### PROBLEM DESCRIPTION
Copy out the lines below word for word, starting with the line that contains "Task: Expand the Format Timeline menu" and ending with the line that contains "Action: pos(79,281)", with both included. Leave the pictures out of your copy.

### INPUT
++++++++++

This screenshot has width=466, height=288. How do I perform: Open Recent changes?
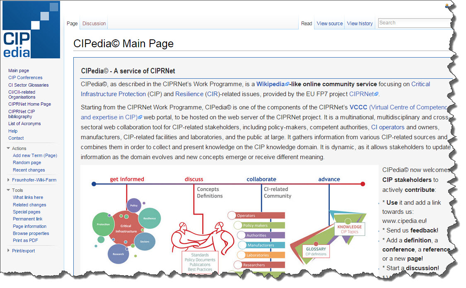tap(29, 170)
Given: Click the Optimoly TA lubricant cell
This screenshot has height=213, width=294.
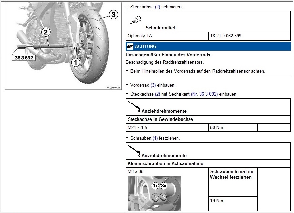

++++++++++

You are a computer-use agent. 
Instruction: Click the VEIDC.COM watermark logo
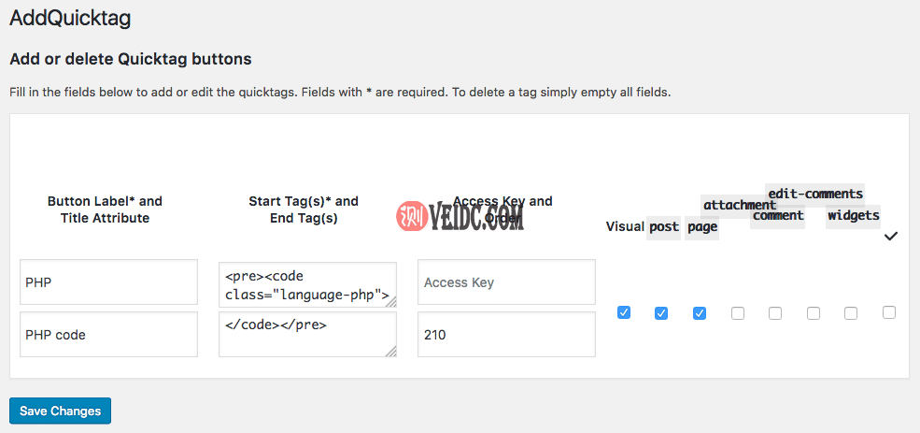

++++++++++

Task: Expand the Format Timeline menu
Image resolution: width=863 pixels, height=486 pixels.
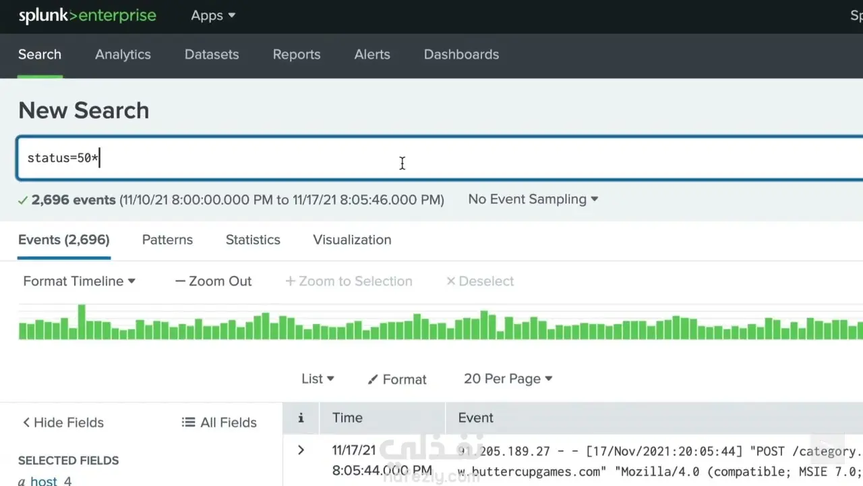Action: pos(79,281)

++++++++++

### ANSWER
Task: Expand the Format Timeline menu
Image resolution: width=863 pixels, height=486 pixels.
Action: pos(79,281)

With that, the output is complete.